Sim. Primeiro prender, e depois começar o trabalho de lavagem, se perdia muitos elementos. Pega lá uma tonelada. Vai evoluir como? Quem é o chefe, onde está o dinheiro? E isso vale para as facções. O chefe não está na vila, anda de Porsche. E a gente gastando energia batendo em beco. Então, toda a investigação — seja de tráfico, contrabando ou corrupção —precisa ter a lavagem junto.
Desde 2018, a PF tem uma coordenação-geral de combate a drogas e facções. Como está o trabalho com facções no RS? Há conversa com forças estaduais?
Temos conversado. A ideia é ter uma Força Integrada de Combate ao Crime Organizado (Ficco), como já existe em outros Estados. Não é fácil, envolve culturas diferentes, mas vemos como evolução. Nenhuma força vai conseguir sozinha. Temos que unir esforços. As facções se unem, por que não a gente? Cada um dentro das suas atribuições. A Polícia Civil dentro da sua experiência, a Brigada Militar na dela, a Susepe, que tem muita informação de facção, com a dela. Já temos isso desenhado. E temos conversado com o secretário (Ranolfo Vieira Júnior, vice-governador e secretário da Segurança).
Mesmo com o avanço dos trabalhos para descapitalizar as facções, elas se rearticulam. É possível como avançar neste trabalho?
Sem dinheiro, o criminoso não compra proteção, não manda matar na rua, não tem dinheiro para mandar o comparsa comprar droga
A polícia faz o seu trabalho, apresenta os bens, pede o sequestro. Dentro de um processo legal eles têm muito recursos para que isso seja devolvido. Mas se nós fizermos a prova bem produzida, descapitaliza e é difícil se reorganizar. Mas quando sai um chefe, surgirá um novo, é inevitável, como na atividade empresarial.
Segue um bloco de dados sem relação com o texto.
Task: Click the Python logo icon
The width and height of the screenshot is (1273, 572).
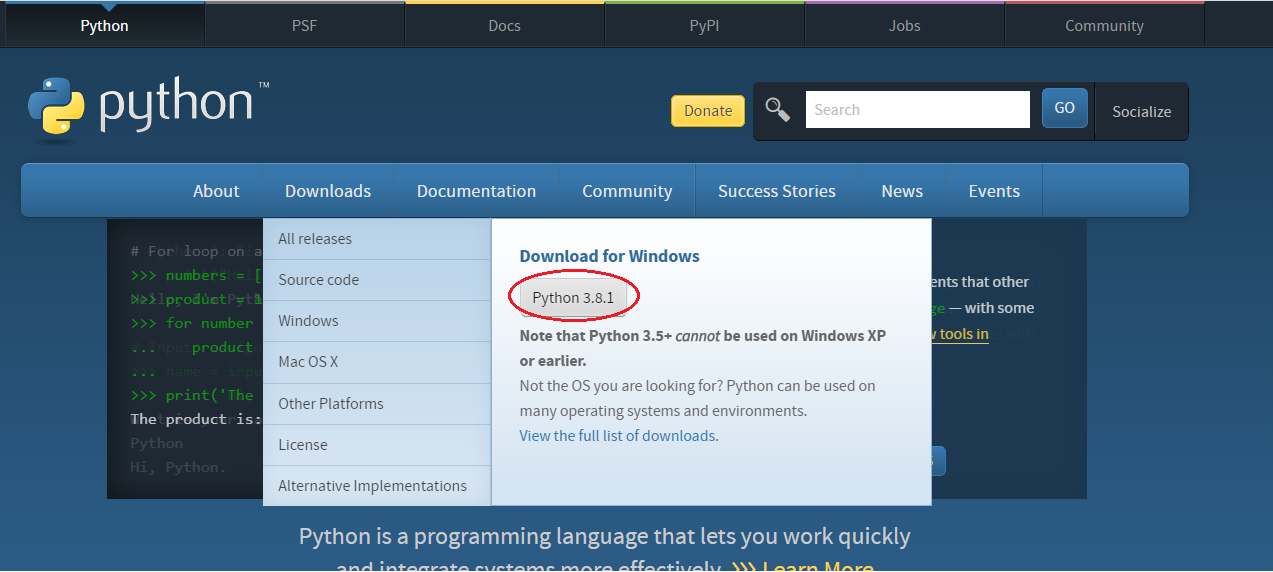Action: [56, 106]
É uma luta permanente e com a máxima: siga o dinheiro. Tem um exemplo que é o Fernandinho Beira-Mar. Por que ele ficou tanto tempo comandando o crime, mesmo preso? Porque não se atingiu na época da prisão o patrimônio dele, não se descapitalizou a organização dele. Sem dinheiro, o criminoso não compra proteção, não manda matar na rua, não tem dinheiro para mandar o comparsa comprar droga. É preciso atacar o ápice da pirâmide, a liderança do crime organizado. É a forma de quebrar a organização criminosa.
A suposta politização da PF tem sido muito falada, que a corporação seria usada pelo presidente Jair Bolsonaro para perseguir seus inimigos. Por outro lado, blogueiros e apoiadores do presidente também foram presos pela PF. Como o senhor encara essa situação?
Nunca sofri nenhuma pressão política. É quase impossível, dentro da PF, algum delegado ser forçado a tomar uma decisão em seu inquérito. Nesses 40 anos, não vi nem policial ser removido contra a vontade.
Como a PF está se preparando para combater e investigar as fake news nas eleições deste ano, que terá campanha e pleito atípicos pelos efeitos da pandemia do coronavírus?
Firmamos um protocolo de atuação conjunta. Nossa visão é de de que as fake news vão ser o maior problema. Antes, a gente ia para rua fiscalizar a panfletagem. Hoje, é um clique só. Todas as delegacias foram instadas a fazer planos operacionais. Teremos um centro de comando para atuar durante as eleições em parceria com o Tribunal Regional Eleitoral, Polícia Civil, BM, Ministério Público para buscarmos respostas imediatas. Brasília também vai manter um centro de comando com repasse de informações. As férias do efetivo estão suspensas.
Os candidatos podem ajudar?
É balela o cara achar que vai ficar atrás de um computador e não vai ser descoberto. Podemos demorar, mas vamos achá-lo
É importante a conscientização de todos os candidatos, e que fizessem acordo entre eles para zelar por essa questão junto ao seu eleitorado. O candidato tem de dar o exemplo levantando essa bandeira. É a eleição (para prefeito e vereador) mais conturbada, mais trabalhosa.
É uma investigação difícil a de fake news?
Não é difícil. A gente tem como chegar, e isso deve ficar bem claro a todos: é ilusão o criminoso achar que vai ficar atrás de um computador e não vai ser descoberto. Podemos demorar, mas vamos achá-lo, e ele vai responder. Teremos tecnologias que servirão para ação e prevenção.